TEXT PASSAGE:
::::::

On November 16, Energy Futures Initiative (EFI) CEO Ernest Moniz appeared as a witness before the House Foreign Affairs Subcommittee on Europe, Energy, the Environment, and Cyber for a hearing titled, “Russia’s Waning Global Influence.” During his testimony, Moniz highlighted global energy security and other issues inflated by Russia’s war on Ukraine.
“Russia’s actions have profound implications for nuclear security stability and for global energy markets during the clean energy transition needed over the next few decades,” Moniz said. He remarked that energy security has grown to a new level of concern.
Moniz raised the history of the Group of Seven’s (G7’s) energy security principles to show how the definition of energy security has expanded from its original focus on oil supply disruptions. Russia’s invasion of Ukraine and illegal annexation of Crimea in 2014 caused the G7 and the European Union to modernize their energy security principles. Moniz noted two major developments from this meeting: “the consensus that energy security is a collective responsibility and the acknowledgment that the low-carbon energy transition, motivated by climate change, is a pillar of energy security,” Moniz said. Moniz referenced this meeting to recognize the important development that climate change, energy security, and geopolitics became “wrapped up” into one conversation.
After recalling the early effects of the Russia-Ukraine conflict on energy security, Moniz turned to the present realities of energy supply and demand. Moniz said that, for the first time, the United States exports more liquefied natural gas (LNG) to Europe (more than 10 billion cubic feet per day) than Russia’s pipeline exports. He called U.S. production and LNG exports “a key piece of the puzzle” for the collective responsibility of energy security, as well as the low-carbon energy transition.

::::::

WHAT YOU NEED TO DO:
1: From the passage on Moniz's testimony, return word for word everything from "After recalling the" down to "low-carbon energy transition.".
2: Answer these questions from the passage on Moniz's testimony.
(a) What was the title of the hearing at which Moniz appeared?
(b) In what year did Russia illegally annex Crimea?
(c) How much liquefied natural gas does the United States export to Europe each day?

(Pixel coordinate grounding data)
::::::

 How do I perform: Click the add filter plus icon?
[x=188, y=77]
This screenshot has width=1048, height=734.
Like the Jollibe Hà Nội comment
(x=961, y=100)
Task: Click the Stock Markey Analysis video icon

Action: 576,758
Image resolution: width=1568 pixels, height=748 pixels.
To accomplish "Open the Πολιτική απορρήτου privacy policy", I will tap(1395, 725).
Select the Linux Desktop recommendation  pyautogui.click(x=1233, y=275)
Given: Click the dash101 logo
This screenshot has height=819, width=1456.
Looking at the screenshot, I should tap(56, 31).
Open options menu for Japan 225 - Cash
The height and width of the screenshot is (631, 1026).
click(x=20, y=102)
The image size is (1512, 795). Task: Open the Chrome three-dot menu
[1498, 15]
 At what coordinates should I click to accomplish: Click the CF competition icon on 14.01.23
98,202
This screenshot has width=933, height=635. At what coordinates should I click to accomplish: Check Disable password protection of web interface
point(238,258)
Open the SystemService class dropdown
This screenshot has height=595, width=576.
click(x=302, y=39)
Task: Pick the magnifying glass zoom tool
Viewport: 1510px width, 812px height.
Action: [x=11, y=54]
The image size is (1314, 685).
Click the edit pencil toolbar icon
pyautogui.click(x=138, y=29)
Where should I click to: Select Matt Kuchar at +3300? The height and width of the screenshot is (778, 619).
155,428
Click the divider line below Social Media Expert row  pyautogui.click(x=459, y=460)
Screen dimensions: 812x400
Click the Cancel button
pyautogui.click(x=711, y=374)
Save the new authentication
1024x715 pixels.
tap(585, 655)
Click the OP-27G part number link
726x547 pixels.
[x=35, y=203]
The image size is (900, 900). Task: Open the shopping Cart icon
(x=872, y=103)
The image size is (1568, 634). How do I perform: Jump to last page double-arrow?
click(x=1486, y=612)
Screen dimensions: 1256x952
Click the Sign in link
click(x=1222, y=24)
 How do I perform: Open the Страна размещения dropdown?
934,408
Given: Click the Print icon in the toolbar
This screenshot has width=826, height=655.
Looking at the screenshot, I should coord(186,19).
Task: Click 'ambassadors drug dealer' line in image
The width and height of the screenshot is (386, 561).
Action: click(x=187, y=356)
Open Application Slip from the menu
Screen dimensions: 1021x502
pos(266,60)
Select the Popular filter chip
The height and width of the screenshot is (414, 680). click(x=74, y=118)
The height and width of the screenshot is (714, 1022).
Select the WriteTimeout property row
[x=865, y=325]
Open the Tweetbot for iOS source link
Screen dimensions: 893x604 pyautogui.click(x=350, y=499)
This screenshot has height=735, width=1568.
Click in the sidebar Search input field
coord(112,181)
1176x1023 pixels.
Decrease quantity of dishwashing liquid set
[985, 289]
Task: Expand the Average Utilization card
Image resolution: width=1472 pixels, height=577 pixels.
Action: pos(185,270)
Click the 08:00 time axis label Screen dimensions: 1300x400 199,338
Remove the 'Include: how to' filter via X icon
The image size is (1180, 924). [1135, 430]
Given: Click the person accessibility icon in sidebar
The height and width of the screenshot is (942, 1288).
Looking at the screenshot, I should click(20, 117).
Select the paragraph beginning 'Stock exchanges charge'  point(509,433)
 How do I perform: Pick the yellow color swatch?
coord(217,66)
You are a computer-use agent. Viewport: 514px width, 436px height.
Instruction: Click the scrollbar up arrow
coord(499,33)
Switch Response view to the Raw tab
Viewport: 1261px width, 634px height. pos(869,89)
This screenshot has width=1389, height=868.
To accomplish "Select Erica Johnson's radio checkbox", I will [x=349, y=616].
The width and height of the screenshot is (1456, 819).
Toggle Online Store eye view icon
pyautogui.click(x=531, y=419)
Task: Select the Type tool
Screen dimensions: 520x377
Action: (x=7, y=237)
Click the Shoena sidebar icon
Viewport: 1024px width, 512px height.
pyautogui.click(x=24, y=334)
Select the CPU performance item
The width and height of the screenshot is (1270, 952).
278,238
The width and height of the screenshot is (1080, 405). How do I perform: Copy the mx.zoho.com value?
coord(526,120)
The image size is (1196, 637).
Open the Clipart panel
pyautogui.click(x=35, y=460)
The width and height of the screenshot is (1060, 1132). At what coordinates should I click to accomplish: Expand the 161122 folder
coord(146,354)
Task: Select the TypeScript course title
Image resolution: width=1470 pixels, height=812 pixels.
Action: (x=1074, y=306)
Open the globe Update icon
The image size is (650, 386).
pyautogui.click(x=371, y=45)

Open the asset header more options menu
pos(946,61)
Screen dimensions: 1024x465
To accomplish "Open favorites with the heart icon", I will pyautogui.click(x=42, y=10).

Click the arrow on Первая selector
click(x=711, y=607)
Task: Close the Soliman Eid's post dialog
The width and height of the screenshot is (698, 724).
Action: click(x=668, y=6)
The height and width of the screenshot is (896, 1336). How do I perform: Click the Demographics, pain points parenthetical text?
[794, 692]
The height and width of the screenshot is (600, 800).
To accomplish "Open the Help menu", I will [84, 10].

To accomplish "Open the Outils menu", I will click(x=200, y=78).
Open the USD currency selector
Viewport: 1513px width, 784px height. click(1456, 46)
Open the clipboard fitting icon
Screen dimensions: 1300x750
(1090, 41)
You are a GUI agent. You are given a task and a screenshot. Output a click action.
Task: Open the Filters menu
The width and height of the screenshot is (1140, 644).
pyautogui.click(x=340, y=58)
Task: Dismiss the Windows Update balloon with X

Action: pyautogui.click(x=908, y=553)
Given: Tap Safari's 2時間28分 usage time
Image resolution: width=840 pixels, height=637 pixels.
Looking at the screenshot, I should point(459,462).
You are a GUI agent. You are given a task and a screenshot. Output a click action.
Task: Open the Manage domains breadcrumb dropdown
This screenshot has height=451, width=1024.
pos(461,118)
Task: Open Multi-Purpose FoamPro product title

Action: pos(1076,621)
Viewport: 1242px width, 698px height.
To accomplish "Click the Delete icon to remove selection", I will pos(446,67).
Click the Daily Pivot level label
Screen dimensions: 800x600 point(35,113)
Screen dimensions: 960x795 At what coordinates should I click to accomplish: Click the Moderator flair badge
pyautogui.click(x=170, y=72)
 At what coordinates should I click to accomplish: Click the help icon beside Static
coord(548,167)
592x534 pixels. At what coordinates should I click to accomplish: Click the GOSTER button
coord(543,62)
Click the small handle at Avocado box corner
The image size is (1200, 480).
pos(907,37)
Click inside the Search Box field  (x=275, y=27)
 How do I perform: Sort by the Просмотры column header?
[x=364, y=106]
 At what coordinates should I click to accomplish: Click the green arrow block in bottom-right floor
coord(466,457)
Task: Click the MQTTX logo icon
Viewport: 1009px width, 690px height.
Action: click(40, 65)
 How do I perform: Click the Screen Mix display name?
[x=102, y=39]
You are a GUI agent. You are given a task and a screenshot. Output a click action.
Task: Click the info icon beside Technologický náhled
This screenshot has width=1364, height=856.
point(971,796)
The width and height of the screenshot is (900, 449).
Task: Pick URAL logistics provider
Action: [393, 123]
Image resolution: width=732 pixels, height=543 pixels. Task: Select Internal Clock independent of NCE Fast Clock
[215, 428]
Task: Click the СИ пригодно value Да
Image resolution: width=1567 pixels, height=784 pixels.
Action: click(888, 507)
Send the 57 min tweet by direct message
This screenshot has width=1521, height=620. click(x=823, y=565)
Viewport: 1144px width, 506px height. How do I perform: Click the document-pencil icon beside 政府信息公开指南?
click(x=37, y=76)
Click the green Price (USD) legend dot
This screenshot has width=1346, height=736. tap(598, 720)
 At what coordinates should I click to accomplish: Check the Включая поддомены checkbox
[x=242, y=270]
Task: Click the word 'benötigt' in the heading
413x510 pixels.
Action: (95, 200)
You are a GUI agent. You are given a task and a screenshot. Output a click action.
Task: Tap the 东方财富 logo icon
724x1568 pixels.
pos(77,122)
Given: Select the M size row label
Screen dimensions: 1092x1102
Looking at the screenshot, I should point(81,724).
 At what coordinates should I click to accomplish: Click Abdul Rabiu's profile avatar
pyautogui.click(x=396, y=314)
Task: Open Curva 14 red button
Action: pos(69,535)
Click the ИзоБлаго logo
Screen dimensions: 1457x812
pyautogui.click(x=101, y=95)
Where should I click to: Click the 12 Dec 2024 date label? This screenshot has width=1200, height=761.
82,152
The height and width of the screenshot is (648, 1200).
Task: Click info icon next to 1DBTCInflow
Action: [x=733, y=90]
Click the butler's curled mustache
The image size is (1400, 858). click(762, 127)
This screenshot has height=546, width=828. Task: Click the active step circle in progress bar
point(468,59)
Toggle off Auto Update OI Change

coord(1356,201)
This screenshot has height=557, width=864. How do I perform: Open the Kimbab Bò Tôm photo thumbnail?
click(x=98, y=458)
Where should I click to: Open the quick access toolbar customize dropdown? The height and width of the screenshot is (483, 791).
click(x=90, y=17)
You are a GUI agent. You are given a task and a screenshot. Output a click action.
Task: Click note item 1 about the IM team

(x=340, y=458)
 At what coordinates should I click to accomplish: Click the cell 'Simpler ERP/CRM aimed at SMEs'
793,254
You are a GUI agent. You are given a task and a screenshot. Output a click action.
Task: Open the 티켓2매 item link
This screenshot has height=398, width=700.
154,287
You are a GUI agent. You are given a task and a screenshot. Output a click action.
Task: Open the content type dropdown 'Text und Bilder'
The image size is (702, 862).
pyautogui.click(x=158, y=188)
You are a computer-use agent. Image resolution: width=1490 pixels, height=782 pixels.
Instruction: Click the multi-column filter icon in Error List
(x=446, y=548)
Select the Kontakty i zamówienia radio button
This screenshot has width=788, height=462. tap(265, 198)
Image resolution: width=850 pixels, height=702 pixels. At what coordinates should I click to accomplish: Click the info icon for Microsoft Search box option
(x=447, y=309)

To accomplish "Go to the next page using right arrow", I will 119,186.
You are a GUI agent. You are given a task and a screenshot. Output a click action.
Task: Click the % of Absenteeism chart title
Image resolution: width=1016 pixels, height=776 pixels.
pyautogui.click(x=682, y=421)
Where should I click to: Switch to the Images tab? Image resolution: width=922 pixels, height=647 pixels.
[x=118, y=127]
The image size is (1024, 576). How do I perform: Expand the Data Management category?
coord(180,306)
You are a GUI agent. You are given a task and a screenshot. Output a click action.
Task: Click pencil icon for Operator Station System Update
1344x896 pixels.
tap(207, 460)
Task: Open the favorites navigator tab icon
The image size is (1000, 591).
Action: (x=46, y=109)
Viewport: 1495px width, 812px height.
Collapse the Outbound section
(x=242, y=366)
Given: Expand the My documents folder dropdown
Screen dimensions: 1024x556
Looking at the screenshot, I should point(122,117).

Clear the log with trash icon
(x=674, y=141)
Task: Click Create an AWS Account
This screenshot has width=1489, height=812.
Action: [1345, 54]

::::::

TASK-BY-TASK RESULTS:
1:
After recalling the early effects of the Russia-Ukraine conflict on energy security, Moniz turned to the present realities of energy supply and demand. Moniz said that, for the first time, the United States exports more liquefied natural gas (LNG) to Europe (more than 10 billion cubic feet per day) than Russia’s pipeline exports. He called U.S. production and LNG exports “a key piece of the puzzle” for the collective responsibility of energy security, as well as the low-carbon energy transition.

2:
(a) “Russia’s Waning Global Influence.”
(b) 2014
(c) More than 10 billion cubic feet per day